Re: [PATCH v2 2/4] dma-buf: enable signaling for the stub fence on debug

From: Christian König
Date: Tue Sep 06 2022 - 03:10:35 EST




Am 05.09.22 um 18:35 schrieb Arvind Yadav:
Here's on debug enabling software signaling for the stub fence
which is always signaled. This fence should enable software
signaling otherwise the AMD GPU scheduler will cause a GPU reset
due to a GPU scheduler cleanup activity timeout.

Signed-off-by: Arvind Yadav <Arvind.Yadav@xxxxxxx>
---

Changes in v1 :
1- Addressing Christian's comment to remove unnecessary callback.
2- Replacing CONFIG_DEBUG_WW_MUTEX_SLOWPATH instead of CONFIG_DEBUG_FS.
3- The version of this patch is also changed and previously
it was [PATCH 3/4]

---
drivers/dma-buf/dma-fence.c | 7 +++++++
1 file changed, 7 insertions(+)

diff --git a/drivers/dma-buf/dma-fence.c b/drivers/dma-buf/dma-fence.c
index 066400ed8841..2378b12538c4 100644
--- a/drivers/dma-buf/dma-fence.c
+++ b/drivers/dma-buf/dma-fence.c
@@ -27,6 +27,10 @@ EXPORT_TRACEPOINT_SYMBOL(dma_fence_signaled);
static DEFINE_SPINLOCK(dma_fence_stub_lock);
static struct dma_fence dma_fence_stub;
+#ifdef CONFIG_DEBUG_WW_MUTEX_SLOWPATH
+static bool __dma_fence_enable_signaling(struct dma_fence *fence);
+#endif
+

I would rename the function to something like dma_fence_enable_signaling_locked().

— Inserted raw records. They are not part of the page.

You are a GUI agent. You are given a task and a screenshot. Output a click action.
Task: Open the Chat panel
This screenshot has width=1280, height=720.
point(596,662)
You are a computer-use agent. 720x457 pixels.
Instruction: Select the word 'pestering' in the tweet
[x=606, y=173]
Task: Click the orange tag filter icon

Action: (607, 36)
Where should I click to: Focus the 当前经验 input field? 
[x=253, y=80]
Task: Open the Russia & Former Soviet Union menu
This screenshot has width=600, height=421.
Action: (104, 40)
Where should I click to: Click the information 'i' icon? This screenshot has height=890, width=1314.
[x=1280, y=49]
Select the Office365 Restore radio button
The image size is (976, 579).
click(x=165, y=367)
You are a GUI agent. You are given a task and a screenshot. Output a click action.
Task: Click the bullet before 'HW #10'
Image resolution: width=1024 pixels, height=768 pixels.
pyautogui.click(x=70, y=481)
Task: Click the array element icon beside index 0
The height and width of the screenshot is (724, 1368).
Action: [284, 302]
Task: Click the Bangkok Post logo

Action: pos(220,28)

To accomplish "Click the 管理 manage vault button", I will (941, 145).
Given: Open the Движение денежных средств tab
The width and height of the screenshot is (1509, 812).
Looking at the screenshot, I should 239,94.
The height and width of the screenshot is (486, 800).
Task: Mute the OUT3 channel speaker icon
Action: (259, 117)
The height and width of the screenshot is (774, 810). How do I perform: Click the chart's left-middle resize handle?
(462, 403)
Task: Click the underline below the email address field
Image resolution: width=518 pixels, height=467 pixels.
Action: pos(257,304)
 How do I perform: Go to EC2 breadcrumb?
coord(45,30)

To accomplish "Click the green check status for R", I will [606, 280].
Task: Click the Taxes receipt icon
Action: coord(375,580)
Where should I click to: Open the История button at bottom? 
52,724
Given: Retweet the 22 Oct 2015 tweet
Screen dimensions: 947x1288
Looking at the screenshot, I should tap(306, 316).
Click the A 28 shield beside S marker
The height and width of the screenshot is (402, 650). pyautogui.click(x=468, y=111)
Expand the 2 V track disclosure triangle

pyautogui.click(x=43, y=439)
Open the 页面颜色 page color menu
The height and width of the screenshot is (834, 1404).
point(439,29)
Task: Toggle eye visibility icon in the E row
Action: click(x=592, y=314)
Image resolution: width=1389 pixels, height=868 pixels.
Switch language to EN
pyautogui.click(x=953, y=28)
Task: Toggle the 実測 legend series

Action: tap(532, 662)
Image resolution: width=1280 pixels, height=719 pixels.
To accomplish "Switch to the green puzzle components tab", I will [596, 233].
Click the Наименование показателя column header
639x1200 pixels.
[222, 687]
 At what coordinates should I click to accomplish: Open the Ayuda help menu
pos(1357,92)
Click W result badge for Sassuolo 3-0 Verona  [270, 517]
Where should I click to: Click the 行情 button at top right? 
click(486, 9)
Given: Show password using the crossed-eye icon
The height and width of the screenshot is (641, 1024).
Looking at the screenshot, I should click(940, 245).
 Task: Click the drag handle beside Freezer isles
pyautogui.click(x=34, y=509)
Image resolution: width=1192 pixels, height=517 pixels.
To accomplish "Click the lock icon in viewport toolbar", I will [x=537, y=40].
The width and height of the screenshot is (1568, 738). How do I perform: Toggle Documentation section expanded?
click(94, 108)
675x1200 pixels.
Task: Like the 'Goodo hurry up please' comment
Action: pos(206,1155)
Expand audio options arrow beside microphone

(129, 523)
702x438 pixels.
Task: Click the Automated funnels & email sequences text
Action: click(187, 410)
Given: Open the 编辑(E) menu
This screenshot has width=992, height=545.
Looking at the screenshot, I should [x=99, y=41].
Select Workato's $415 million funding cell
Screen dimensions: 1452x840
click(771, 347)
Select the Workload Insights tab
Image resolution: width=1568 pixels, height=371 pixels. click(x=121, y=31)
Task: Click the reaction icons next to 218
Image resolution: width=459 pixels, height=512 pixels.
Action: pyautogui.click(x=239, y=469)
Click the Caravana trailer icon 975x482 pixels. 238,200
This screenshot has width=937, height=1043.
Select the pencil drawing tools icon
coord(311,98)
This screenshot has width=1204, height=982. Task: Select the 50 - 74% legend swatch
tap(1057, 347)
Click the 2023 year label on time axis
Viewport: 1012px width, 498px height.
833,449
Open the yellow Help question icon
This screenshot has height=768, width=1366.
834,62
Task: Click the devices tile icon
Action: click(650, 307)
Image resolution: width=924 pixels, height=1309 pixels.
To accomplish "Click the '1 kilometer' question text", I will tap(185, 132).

And please don't add any #ifdef if it isn't absolutely necessary. This makes the code pretty fragile.

/*
* fence context counter: each execution context should have its own
* fence context, this allows checking if fences belong to the same
@@ -136,6 +140,9 @@ struct dma_fence *dma_fence_get_stub(void)
&dma_fence_stub_ops,
&dma_fence_stub_lock,
0, 0);
+#ifdef CONFIG_DEBUG_WW_MUTEX_SLOWPATH
+ __dma_fence_enable_signaling(&dma_fence_stub);
+#endif

Alternatively in this particular case you could just set the bit manually here since this is part of the dma_fence code anyway.

Christian.

dma_fence_signal_locked(&dma_fence_stub);
}
spin_unlock(&dma_fence_stub_lock);